心中思慮再三,皇元武再次拿出密令紙張,飛快的寫下一道命令,隨即召喚傳令兵,命其將此命令,火速送往飛地,交於沙紹元將軍親啟。


    傳令兵領命之後,皇元武深深的歎了一口氣,坐在書房的太師椅上,眉眼之間盡是疲憊之色。


    信件中,他密令沙紹元,將已投降的飛地軍士整編,一部分劃入現有軍隊之中,一部分撤迴東王府,以擴充實力。


    沙紹元現在手上有軍士三萬眾,而投降的飛地軍士,卻有整整四萬人,若這股力量不加以利用,和可能會在日後對東王府有不利影響,皇元武打算打亂飛地軍士的編製,讓其直接融入沙紹元軍隊之中,這樣既可以解決隱患,也可以最大程度的利用這股力量。

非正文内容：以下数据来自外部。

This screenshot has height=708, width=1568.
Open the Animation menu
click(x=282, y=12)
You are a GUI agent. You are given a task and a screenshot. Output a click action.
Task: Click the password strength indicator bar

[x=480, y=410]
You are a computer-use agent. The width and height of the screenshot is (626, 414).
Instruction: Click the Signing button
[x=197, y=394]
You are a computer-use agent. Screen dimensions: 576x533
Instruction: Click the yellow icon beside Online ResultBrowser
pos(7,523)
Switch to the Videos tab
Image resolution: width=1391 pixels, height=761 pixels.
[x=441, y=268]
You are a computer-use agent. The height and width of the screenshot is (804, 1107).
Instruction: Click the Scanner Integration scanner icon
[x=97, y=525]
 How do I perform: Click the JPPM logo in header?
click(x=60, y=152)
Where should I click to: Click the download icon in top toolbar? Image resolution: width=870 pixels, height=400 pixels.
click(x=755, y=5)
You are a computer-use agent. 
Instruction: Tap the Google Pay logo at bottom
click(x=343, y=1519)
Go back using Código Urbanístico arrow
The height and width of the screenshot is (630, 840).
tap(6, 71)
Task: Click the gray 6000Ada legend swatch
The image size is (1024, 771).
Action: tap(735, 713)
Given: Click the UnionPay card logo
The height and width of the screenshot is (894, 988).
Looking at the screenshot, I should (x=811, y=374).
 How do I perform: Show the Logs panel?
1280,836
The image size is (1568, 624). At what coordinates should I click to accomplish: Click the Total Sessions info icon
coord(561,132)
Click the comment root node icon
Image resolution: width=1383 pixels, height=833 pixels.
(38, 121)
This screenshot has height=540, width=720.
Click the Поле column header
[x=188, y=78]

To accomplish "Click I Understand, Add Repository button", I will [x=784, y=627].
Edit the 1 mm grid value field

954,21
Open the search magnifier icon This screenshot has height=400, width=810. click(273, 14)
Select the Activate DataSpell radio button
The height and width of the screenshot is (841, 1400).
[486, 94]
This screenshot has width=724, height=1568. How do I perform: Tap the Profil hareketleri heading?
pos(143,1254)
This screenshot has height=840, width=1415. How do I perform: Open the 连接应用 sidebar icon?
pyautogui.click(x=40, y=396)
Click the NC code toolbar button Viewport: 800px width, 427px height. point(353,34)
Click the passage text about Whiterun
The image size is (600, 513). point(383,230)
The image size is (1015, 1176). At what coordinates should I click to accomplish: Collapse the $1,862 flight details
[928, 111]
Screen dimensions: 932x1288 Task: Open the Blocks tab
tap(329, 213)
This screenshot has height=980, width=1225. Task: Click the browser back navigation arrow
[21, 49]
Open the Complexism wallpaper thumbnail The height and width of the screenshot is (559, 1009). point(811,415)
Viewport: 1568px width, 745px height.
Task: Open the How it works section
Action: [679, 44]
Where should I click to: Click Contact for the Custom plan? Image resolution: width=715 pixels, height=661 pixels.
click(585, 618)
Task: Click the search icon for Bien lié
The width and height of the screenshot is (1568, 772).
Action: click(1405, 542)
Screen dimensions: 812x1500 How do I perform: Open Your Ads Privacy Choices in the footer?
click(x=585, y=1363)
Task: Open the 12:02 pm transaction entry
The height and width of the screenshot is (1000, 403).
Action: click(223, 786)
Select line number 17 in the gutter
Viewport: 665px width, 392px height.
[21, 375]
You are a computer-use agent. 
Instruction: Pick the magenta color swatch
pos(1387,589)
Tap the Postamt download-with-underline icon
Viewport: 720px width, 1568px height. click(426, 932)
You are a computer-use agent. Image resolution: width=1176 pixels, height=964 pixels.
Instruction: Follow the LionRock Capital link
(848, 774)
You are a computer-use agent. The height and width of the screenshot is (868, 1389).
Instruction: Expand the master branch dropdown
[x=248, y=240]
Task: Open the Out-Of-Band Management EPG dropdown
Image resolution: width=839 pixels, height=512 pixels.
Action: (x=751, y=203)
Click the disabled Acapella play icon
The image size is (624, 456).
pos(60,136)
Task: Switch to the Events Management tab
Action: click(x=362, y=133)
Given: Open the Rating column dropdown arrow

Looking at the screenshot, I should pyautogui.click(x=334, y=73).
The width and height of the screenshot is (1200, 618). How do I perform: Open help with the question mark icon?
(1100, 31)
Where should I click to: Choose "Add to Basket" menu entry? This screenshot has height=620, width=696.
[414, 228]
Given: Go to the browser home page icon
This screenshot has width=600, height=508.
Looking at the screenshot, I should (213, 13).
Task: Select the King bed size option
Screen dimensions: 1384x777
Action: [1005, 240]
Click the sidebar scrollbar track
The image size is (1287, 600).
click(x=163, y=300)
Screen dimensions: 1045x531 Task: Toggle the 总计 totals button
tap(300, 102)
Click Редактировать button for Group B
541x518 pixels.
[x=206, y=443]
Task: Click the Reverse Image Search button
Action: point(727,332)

    這四萬軍士的將領此刻就在東王府附近的府邸中,到時將他們安插在軍隊中,輔以東王府嫡係將領領導,經過短時間磨合,也可形成戰鬥力。


    如此,若加上肖一搏在平金城正在操練的五萬軍士,也可湊足十萬軍,可勘勘應對將要到來的危機了。


    一想到現在帝都之前發生的變化,皇元武就一陣頭疼。眼下東王府根本就沒準備妥當,若在這個檔口南王和西王敗北,讓北王徑直進入帝都,發布天子詔令,昭告天下。之後的事情,會變的極為棘手。


    到了那時,隻要東王府出兵帝都,便是公然謀反,到時別說為東王複仇,能不能保的下東王府,都是未知數。


    顯而易見的,祈天境內所有行省的府軍都沒有動作,顯然是之前就得到了什麽消息,不敢插手帝都的戰亂。那些府軍的將軍和行省的長官們,也很可能遭受到了死亡的威脅,不然帝都亂成這個樣子,即便沒有天子詔書,他們也有義務出兵勤王,不然祈天境內養著他們做什麽。


    如此變化,著實讓皇元武有些始料未及,但他還是隱隱的知道,這一切,怕都離不開許風的影子。


    “許風……你到底要做什麽?”皇元武眉頭緊皺,坐在太師椅上,心情沉重。


    ……


    和皇元武困頓情境形成鮮明對比的,是此刻的北王府駐地。


    北王皇正初一臉笑意,正坐在大帳之中,高高興興的聽著斥候的迴報。


    南王和西王的部隊在他軍隊的奮勇推進中,已後退了三十裏。再這麽下去,不出幾日,南王西王便會相繼敗北,到時他便可獲得直入帝都的權利,從此祈天帝國,便是他皇正初的囊中之物。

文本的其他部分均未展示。